Sex the primal creative power (nobody reading this would be here without it), Self the boundary that holds as when you cast a circle, Passion which connects you to the world and inspires you to transcend that boundary, divine Pride which sustains you and allows you to know your worth, Power the culmination of all these, the ability to act.
This is your internal ecology, the engines that drive your psyche. Chances are, there’s at least one of the points you feel comfortable with, and one or more from which you shy away. The latter means that energy does not flow easily through those points, things get tangled up and power gets scattered. These are the ways in which you are getting in your own way. Unbind them.
The points of Pearl are these: Love, Knowledge, Wisdom, Law, Liberty. The Pearl unfolds from Iron, like a flower, and each point of the Pentacle of Pearl relates to the corresponding point of Iron. These have to do with how you relate to others, virtues held in balanced reciprocity. To value Liberty in one’s self, for example, one must also value it in and for others.
The connection between Sex and Love seems obvious when speaking of romantic relationships, and it’s axiomatic that in order to love others you must also love yourself. However, all of these concepts have resonance; remember that our view of eros goes beyond human sexuality, as a primal creative force. When you love, you tap into that primal force. Love is an act of creation.

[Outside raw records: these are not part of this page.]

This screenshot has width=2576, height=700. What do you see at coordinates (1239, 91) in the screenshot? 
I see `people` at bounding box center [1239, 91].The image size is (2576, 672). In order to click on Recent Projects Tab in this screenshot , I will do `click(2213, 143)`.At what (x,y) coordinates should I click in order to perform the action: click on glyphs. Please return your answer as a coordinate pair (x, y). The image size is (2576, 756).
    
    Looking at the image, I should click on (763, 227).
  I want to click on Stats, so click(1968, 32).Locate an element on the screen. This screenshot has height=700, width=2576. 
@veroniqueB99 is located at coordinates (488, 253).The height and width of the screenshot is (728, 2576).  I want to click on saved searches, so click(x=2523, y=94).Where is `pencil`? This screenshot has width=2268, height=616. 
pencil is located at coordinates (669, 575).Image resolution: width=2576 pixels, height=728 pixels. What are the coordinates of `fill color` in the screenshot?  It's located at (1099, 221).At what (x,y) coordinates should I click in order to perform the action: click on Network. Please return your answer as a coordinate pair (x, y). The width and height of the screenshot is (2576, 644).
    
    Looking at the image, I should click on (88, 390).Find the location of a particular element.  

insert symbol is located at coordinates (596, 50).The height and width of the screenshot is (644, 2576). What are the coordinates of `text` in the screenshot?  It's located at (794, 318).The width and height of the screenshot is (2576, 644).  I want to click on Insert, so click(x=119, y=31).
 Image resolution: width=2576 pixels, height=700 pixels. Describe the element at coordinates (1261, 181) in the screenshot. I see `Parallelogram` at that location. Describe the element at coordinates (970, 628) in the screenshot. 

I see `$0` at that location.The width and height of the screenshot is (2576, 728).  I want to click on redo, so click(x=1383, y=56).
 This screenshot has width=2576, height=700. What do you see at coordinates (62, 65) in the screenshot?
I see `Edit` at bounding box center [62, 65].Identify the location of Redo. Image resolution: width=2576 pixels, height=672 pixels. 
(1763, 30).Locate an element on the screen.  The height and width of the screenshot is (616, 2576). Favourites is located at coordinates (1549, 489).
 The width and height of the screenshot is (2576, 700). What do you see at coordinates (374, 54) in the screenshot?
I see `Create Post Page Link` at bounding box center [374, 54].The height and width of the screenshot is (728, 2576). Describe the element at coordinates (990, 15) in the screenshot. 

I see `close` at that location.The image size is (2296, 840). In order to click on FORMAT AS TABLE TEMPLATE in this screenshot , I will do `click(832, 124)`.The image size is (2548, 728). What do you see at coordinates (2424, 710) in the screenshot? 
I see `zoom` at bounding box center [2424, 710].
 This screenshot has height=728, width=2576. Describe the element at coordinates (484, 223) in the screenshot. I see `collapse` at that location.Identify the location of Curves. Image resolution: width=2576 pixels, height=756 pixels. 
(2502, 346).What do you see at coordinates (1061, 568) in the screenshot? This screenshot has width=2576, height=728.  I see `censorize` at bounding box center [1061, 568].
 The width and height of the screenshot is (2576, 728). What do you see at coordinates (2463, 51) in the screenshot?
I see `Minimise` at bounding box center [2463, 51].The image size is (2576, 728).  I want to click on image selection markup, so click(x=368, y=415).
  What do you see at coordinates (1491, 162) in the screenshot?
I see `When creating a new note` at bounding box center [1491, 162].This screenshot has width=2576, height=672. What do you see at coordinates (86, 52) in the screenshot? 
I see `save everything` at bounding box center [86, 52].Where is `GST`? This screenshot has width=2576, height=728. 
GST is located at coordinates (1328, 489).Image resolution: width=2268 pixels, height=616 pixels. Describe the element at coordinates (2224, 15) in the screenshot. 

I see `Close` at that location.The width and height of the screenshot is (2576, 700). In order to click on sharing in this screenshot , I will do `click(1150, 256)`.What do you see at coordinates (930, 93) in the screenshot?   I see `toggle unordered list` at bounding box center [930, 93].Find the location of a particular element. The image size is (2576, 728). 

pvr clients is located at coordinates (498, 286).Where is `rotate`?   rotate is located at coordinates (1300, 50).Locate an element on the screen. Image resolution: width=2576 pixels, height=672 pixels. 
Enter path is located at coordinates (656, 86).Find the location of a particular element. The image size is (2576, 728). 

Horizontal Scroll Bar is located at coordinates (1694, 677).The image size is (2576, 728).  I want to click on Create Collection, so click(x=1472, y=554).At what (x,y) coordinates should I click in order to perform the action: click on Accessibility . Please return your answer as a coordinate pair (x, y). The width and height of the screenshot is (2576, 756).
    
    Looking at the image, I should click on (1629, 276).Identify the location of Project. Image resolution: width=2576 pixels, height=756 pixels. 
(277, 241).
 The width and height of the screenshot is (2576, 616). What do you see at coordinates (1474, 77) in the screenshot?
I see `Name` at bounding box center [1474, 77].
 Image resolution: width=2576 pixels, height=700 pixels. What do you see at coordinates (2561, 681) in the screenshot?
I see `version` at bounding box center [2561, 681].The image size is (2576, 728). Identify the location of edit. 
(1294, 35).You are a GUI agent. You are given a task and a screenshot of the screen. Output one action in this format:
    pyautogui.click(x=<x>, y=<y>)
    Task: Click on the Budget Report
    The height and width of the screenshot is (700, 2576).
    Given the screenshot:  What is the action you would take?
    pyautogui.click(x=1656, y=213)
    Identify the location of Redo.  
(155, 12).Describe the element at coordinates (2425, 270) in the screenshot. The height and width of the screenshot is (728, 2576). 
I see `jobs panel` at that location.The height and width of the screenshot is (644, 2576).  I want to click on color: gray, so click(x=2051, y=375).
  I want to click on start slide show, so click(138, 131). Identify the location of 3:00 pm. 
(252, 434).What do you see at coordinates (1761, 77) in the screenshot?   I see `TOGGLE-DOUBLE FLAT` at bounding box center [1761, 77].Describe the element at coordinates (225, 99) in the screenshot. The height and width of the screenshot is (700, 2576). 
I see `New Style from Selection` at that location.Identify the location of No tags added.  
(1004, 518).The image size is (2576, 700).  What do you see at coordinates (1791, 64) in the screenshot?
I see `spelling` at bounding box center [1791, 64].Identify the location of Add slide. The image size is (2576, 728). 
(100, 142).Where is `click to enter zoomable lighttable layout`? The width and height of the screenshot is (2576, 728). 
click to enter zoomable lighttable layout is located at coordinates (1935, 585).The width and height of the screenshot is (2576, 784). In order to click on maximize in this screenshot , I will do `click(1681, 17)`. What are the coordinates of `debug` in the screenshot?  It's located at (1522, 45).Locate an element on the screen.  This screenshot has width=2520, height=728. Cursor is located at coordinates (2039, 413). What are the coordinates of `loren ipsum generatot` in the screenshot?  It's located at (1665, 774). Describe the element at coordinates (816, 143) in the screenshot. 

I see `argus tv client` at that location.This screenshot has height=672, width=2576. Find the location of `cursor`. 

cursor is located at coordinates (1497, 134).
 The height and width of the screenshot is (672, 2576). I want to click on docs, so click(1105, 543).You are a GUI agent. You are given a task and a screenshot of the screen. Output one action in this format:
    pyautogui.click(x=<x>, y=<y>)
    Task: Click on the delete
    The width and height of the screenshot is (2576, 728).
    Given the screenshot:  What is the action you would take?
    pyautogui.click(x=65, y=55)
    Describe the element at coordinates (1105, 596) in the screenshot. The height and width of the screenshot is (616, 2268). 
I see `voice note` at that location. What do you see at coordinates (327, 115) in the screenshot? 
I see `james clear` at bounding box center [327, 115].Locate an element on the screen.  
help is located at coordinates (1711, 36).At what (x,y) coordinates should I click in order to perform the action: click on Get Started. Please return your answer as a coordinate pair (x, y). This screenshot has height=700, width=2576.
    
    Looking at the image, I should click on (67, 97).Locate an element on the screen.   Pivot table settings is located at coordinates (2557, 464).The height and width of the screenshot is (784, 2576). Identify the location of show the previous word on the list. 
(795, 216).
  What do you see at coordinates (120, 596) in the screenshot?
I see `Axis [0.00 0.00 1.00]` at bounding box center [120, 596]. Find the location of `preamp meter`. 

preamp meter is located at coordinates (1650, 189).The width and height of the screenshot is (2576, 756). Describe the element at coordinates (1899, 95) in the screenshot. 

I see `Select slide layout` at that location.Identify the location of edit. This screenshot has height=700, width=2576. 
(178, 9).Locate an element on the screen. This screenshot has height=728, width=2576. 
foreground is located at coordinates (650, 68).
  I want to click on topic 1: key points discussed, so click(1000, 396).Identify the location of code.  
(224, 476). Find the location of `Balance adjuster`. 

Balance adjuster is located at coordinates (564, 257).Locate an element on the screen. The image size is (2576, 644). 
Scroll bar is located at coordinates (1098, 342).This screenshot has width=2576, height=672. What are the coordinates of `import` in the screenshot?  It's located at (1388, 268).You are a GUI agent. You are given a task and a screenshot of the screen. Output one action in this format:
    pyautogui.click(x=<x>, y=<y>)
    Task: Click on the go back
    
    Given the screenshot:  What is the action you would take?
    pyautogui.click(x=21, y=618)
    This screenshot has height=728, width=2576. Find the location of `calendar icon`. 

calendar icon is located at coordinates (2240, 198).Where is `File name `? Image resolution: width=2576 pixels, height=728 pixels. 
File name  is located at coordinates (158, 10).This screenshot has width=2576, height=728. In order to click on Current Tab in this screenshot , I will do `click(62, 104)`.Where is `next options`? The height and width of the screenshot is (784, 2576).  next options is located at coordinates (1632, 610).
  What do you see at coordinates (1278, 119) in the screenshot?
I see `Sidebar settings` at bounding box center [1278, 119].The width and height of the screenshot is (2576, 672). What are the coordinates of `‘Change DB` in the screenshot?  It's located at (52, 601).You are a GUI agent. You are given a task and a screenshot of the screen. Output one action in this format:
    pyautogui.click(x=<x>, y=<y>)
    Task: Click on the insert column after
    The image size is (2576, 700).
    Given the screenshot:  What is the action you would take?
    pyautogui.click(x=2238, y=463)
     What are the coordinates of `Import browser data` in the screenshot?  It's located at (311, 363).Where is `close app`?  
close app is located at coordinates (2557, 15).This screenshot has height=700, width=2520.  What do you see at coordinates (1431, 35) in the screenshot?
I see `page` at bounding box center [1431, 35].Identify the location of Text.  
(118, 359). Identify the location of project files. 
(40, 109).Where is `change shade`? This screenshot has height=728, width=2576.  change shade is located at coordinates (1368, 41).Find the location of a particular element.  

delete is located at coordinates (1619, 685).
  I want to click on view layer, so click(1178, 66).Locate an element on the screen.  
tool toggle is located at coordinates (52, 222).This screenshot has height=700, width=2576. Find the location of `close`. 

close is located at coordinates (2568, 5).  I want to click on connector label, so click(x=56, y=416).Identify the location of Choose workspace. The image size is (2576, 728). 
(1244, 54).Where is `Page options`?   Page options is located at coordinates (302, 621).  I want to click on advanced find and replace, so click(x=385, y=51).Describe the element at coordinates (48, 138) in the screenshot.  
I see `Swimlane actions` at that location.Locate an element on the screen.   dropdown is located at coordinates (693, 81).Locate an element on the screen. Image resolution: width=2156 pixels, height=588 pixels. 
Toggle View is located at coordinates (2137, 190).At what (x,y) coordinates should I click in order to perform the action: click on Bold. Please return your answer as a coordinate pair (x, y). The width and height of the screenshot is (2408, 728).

The Pentacles are the second of three core concepts found in Feri; the first I mentioned was clannes (kala). Each has one or more meditations or practices associated with it, and often deities and liturgy as well. Feri can sometimes seem weirdly chaotic, with bits of Mesopotamia, Africa, and Wales mixed in according to various initiates’ enthusiasms and knowledge base; but in fact everything relates back to these core ideas one way or another, and they are what hold it all together. Feri is a lens through which the different historical and cultural streams feeding into it are seen, and it incorporates and transmutes them like a good roux makes gumbo.